◆ **Dataset entries**:
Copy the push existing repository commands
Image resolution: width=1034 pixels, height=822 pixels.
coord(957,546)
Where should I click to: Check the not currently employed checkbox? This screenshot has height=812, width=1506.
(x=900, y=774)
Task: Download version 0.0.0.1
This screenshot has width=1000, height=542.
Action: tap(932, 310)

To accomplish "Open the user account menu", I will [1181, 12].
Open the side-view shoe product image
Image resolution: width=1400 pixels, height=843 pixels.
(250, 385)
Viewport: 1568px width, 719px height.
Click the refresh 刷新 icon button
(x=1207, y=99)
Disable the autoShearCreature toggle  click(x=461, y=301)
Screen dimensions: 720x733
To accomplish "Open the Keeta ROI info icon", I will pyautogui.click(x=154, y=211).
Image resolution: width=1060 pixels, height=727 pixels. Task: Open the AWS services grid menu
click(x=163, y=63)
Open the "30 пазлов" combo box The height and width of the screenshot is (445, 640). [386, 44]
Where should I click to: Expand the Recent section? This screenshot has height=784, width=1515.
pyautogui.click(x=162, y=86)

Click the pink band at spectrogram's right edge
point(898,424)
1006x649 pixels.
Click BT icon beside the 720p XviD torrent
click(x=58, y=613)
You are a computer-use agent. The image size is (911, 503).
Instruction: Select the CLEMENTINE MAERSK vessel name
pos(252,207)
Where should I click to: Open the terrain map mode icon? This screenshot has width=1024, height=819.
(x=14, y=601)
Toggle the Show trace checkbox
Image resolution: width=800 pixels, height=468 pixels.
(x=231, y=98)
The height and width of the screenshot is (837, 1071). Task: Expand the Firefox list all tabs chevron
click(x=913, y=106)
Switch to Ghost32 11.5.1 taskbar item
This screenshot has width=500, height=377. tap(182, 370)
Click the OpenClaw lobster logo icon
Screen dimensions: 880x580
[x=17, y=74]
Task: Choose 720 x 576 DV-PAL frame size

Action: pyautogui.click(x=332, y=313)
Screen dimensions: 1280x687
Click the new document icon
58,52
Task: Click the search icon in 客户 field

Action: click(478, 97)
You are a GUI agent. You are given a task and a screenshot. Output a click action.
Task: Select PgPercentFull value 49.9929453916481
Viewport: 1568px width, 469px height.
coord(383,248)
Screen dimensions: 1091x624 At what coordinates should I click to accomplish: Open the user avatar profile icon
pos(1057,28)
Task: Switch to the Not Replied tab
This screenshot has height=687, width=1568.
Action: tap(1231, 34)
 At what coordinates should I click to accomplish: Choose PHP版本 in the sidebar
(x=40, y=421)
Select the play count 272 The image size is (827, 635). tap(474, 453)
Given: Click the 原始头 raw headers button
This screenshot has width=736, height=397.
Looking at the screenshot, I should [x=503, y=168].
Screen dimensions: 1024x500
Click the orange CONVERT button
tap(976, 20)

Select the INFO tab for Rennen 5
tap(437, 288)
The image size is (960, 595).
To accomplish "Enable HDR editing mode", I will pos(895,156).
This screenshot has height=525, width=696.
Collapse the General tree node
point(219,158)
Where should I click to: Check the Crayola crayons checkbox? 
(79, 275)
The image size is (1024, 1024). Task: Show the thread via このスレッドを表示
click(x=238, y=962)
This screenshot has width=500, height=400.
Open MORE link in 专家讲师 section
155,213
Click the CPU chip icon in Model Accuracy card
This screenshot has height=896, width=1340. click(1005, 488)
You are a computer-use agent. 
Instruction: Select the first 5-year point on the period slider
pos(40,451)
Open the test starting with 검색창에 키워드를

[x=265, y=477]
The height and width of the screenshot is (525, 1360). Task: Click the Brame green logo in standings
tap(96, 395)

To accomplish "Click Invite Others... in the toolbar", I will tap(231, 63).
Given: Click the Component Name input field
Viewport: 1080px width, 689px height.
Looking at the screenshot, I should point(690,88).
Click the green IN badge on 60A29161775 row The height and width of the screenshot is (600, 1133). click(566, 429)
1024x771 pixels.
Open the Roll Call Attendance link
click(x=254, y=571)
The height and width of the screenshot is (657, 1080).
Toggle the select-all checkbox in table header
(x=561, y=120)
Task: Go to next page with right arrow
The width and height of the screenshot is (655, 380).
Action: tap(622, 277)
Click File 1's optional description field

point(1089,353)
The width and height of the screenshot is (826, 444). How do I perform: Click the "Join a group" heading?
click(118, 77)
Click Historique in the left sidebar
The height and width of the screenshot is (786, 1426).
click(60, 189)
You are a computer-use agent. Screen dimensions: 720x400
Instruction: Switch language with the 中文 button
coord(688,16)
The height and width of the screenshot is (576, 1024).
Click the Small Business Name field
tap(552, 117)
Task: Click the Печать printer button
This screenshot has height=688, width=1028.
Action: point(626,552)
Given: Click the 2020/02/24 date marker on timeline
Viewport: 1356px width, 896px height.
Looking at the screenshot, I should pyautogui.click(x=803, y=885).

◆ **WHAT IS EXPECTED**: Write out every line of the data that holds the word "agent".

◆ **RESPONSE FOR THIS EXERCISE**:
You are a computer-use agent. The image size is (911, 503).
You are a GUI agent. You are given a task and a screenshot. Output a click action.
You are a computer-use agent. 
You are a computer-use agent. Screen dimensions: 720x400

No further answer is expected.